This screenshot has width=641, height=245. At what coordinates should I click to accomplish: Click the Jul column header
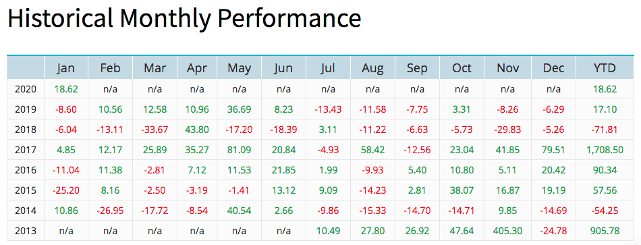click(x=329, y=67)
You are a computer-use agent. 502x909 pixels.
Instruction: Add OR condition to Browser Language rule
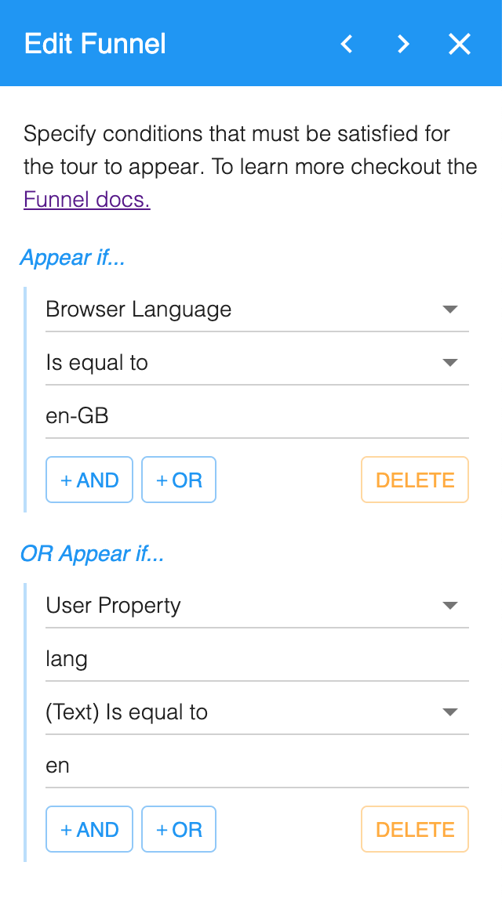tap(179, 480)
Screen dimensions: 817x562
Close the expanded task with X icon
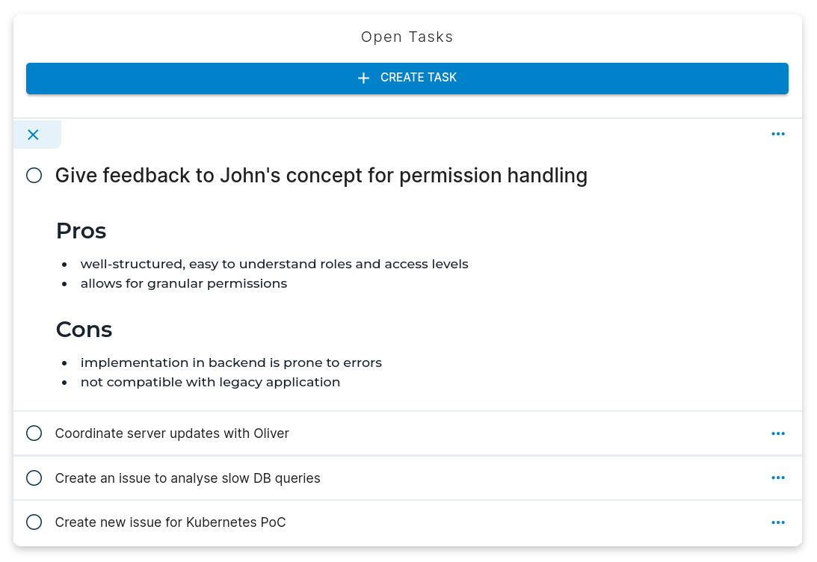[x=33, y=135]
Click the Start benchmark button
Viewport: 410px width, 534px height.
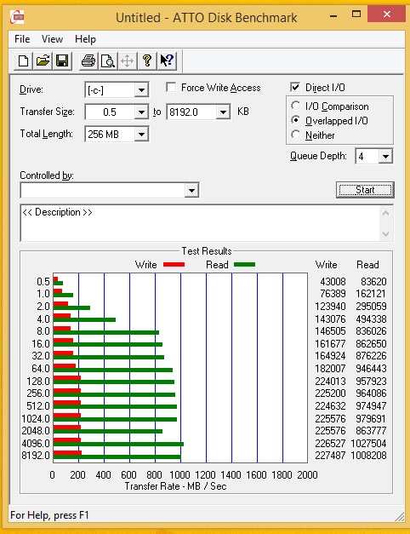coord(365,190)
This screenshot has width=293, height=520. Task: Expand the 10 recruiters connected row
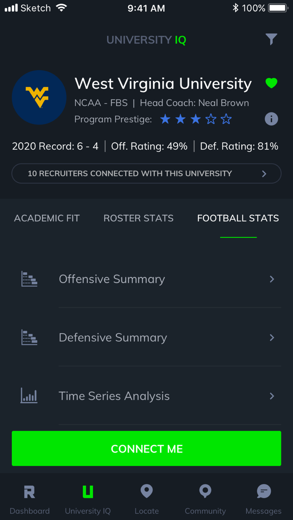147,173
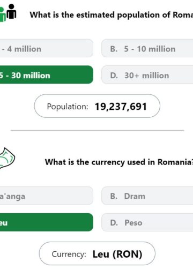Click the Leu (RON) text
Image resolution: width=193 pixels, height=270 pixels.
[117, 254]
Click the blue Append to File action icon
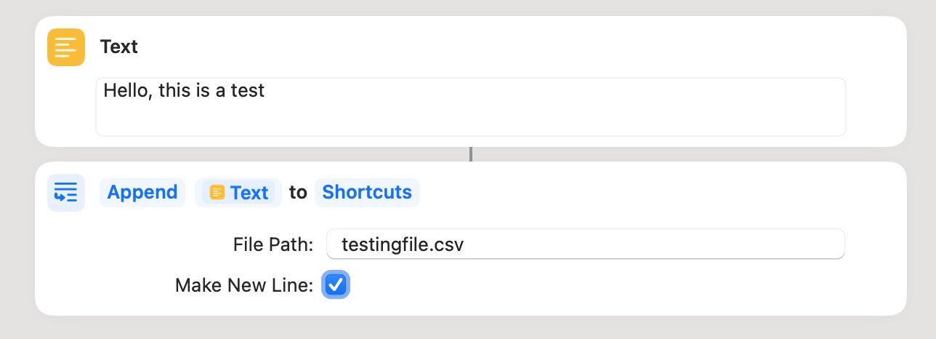This screenshot has height=339, width=936. [x=66, y=193]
§
The request
Quote the whole listing above word for word, leaving the pictures out.

Solved problem
This screenshot has width=641, height=245. At what coordinates should I click to accomplish: Click the Jul column header
click(x=329, y=67)
You are a computer-use agent. 502x909 pixels.
Instruction: Add OR condition to Browser Language rule
tap(179, 480)
Screen dimensions: 817x562
Close the expanded task with X icon
[x=33, y=135]
Click the Start benchmark button
Viewport: 410px width, 534px height.
coord(365,190)
This screenshot has width=293, height=520. Task: Expand the 10 recruiters connected row
147,173
Click the Leu (RON) text
Image resolution: width=193 pixels, height=270 pixels.
[117, 254]
Click the blue Append to File action icon
This screenshot has height=339, width=936. [x=66, y=193]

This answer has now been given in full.